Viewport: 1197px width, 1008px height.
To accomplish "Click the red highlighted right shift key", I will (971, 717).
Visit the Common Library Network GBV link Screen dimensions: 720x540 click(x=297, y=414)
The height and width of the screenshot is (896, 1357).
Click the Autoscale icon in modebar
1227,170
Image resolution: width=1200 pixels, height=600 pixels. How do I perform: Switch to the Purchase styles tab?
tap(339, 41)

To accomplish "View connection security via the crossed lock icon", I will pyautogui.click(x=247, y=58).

---

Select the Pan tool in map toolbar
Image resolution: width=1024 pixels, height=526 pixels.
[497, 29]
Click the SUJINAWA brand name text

◆ Assigned task
When the line with "Viewport: 1197px width, 1008px height." is reached in the data above, start copying there, and copy each line exactly until the line with "The height and" has been copied; copy nothing else.

◆ Response area
Viewport: 1197px width, 1008px height.
To accomplish "Click the red highlighted right shift key", I will (971, 717).
Visit the Common Library Network GBV link Screen dimensions: 720x540 click(x=297, y=414)
The height and width of the screenshot is (896, 1357).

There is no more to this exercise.